Contaminants found at this site include naphthalene, benzene, xylene, arsenic, ethylbenzene, trichloroethene, tetrachloroethene, dichloroethene, vinyl chloride, PCBs and lead.

The site's long-term remedy included:

- a landfill cover
- relocation of impacted soils beneath landfill cover
- containment of landfill areas
- groundwater extraction, treatment and monitoring
- wetland mitigation and creation

Operation and maintenance activities are ongoing since construction of the remedy took place between 1996 and 1999.

The EPA has set activity and use limitations, called institutional controls, in place at this site. Institutional controls are activity and use limitations set in place by the EPA. By using institutional controls, exposure to contamination can be reduced by limiting land and/or resource use, as well as guiding human behavior. For example, when land is not consistent with a certain level of cleanup, zoning restrictions may be set in place to prevent residential use.

No enforcement activities are currently underway at the G&H Site.

== Health and environment ==
Risks and pathways addressed by the cleanup include health risks from people ingesting or touching contaminants in soil, surface water and groundwater.
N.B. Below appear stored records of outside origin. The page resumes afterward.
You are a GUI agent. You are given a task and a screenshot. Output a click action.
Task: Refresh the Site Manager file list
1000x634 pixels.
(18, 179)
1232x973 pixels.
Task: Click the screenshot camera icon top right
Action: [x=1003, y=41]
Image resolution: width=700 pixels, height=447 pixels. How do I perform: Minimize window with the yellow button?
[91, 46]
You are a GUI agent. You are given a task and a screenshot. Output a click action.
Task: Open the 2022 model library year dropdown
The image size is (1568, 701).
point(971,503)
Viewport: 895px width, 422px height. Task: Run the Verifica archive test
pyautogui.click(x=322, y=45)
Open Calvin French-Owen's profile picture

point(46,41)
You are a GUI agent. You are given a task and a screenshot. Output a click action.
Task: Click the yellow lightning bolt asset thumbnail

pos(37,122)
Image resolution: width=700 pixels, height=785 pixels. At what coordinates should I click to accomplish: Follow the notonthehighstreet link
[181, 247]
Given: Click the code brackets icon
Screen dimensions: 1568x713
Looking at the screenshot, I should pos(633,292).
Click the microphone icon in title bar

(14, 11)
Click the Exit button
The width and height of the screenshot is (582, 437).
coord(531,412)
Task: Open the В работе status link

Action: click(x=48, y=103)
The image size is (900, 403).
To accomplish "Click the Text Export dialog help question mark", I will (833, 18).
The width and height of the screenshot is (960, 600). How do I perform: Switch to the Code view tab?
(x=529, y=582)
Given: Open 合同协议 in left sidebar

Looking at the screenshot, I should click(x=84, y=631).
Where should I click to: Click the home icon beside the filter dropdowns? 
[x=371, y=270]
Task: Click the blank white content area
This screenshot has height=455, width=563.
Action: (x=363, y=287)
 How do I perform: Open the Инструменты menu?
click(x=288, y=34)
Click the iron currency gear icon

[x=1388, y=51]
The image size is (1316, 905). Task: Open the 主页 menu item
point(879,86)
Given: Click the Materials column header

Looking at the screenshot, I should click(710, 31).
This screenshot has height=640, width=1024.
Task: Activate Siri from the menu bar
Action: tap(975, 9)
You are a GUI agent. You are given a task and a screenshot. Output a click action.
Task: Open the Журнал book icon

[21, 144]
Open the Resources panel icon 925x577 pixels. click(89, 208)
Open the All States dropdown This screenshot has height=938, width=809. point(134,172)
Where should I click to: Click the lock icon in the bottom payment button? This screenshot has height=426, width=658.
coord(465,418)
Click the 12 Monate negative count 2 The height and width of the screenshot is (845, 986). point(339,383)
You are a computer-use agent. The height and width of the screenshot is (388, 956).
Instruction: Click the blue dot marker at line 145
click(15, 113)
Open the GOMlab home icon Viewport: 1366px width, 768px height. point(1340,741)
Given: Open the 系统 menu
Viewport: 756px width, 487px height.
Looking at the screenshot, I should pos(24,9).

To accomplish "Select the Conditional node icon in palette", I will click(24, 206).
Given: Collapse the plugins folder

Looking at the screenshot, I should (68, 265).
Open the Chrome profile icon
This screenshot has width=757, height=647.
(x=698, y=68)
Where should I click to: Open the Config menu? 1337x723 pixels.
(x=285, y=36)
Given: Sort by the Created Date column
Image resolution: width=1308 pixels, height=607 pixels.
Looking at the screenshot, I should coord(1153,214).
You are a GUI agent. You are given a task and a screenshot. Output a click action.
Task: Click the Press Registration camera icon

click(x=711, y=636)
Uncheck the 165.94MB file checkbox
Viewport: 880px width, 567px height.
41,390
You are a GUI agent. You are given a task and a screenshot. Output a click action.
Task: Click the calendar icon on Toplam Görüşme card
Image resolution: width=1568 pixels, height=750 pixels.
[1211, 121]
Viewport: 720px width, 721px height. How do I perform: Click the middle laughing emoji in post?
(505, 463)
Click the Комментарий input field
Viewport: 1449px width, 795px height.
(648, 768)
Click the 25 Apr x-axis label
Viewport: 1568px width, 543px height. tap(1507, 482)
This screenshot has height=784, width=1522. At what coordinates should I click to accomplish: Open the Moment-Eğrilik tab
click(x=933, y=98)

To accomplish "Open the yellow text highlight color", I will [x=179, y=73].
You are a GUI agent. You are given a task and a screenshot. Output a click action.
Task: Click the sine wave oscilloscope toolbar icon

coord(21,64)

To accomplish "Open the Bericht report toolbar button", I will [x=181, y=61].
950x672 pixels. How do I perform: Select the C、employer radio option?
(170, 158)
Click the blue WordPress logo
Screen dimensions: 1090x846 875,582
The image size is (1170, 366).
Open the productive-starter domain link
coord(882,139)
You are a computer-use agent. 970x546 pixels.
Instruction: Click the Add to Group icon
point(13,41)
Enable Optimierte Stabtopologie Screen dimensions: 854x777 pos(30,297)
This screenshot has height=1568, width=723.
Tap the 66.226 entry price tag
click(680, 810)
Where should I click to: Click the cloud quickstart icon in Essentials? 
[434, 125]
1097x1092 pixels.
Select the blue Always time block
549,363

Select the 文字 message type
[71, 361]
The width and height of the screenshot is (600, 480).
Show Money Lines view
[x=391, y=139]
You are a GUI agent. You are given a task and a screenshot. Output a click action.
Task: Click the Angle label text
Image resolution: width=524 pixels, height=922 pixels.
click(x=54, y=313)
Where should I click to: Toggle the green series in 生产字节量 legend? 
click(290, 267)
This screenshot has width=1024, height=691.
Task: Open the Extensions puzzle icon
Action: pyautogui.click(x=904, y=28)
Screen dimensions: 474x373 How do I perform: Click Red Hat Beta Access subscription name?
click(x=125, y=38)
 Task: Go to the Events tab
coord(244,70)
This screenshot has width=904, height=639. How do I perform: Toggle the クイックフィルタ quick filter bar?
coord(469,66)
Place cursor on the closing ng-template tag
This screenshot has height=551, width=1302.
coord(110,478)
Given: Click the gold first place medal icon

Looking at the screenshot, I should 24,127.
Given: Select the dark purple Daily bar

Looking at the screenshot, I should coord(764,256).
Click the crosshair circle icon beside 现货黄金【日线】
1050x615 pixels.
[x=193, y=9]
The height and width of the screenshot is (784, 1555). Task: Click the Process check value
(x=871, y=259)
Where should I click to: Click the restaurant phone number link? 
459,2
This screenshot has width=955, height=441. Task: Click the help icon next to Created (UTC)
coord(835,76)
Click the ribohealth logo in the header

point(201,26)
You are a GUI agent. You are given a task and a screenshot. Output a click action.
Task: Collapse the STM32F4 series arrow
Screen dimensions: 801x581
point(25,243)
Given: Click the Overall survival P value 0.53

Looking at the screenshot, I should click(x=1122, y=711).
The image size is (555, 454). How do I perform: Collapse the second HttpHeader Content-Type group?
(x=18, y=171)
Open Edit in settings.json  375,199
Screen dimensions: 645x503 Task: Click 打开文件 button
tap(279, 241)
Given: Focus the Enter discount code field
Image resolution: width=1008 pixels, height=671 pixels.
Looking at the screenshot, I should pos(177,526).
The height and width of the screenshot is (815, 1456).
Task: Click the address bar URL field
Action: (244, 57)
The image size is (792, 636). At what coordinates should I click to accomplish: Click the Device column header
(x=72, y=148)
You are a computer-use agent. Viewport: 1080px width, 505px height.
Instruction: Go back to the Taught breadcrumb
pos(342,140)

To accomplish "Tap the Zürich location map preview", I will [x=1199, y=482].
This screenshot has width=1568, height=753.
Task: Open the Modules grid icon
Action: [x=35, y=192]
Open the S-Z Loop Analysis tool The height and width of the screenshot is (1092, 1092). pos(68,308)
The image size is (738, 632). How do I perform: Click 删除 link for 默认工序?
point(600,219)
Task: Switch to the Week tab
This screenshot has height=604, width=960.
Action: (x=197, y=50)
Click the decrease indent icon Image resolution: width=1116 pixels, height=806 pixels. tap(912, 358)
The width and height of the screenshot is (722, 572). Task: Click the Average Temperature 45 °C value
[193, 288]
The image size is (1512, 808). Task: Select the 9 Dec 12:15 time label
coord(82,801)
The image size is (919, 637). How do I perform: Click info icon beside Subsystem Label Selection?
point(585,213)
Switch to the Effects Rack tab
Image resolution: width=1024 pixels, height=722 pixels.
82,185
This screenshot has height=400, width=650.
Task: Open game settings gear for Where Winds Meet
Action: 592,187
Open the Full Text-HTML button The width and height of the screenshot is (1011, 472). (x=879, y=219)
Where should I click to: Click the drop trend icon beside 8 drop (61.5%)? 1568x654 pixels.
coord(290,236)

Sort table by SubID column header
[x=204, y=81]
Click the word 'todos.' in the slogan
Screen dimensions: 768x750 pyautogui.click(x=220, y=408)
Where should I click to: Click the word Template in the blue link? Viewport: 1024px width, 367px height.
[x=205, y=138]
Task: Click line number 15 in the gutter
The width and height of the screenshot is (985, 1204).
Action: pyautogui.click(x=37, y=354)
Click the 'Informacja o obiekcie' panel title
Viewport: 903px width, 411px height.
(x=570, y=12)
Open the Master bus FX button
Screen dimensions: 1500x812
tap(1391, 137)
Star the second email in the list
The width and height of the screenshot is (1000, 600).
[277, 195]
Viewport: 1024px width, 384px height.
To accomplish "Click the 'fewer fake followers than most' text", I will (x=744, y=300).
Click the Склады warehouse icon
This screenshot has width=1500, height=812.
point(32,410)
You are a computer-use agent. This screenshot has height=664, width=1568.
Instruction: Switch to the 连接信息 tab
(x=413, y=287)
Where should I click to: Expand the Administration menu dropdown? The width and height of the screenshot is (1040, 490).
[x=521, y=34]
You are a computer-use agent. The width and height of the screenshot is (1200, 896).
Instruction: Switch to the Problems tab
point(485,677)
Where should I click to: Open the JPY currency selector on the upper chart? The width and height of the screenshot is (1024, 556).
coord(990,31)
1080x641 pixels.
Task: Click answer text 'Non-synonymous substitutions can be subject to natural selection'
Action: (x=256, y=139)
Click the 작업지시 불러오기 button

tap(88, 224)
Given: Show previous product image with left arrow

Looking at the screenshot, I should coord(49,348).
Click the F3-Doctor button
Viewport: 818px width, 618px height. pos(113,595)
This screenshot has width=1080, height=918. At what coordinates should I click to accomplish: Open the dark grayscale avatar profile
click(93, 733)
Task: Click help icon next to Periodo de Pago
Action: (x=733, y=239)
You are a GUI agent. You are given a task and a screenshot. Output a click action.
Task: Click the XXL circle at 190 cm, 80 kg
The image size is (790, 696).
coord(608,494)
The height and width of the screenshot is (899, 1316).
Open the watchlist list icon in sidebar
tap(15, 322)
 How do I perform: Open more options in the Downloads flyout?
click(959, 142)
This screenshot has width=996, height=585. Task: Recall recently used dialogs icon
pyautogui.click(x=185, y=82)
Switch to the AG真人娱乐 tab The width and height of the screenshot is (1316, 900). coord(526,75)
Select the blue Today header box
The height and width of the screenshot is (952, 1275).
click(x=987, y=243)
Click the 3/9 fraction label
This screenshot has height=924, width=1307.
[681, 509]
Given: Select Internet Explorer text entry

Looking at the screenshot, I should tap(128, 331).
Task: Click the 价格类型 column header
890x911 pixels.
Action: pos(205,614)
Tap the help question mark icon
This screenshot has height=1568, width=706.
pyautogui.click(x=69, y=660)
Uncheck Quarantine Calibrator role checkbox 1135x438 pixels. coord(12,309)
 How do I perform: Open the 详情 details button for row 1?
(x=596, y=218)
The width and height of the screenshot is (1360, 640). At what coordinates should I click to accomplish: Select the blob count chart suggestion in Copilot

Assessments indicate that across the entire site there are currently no unacceptable human exposure pathways and the EPA has determined the site is under control for human exposure. The EPA reviewed all information on known and reasonably expected groundwater contamination and concluded the migration of contaminated groundwater is stabilized and there is no unacceptable discharge to surface water. The EPA will conduct monitoring to confirm that affected groundwater remains in the original area of contamination. The physical construction of the cleanup is complete for the entire site. However, the site is not ready for anticipated use.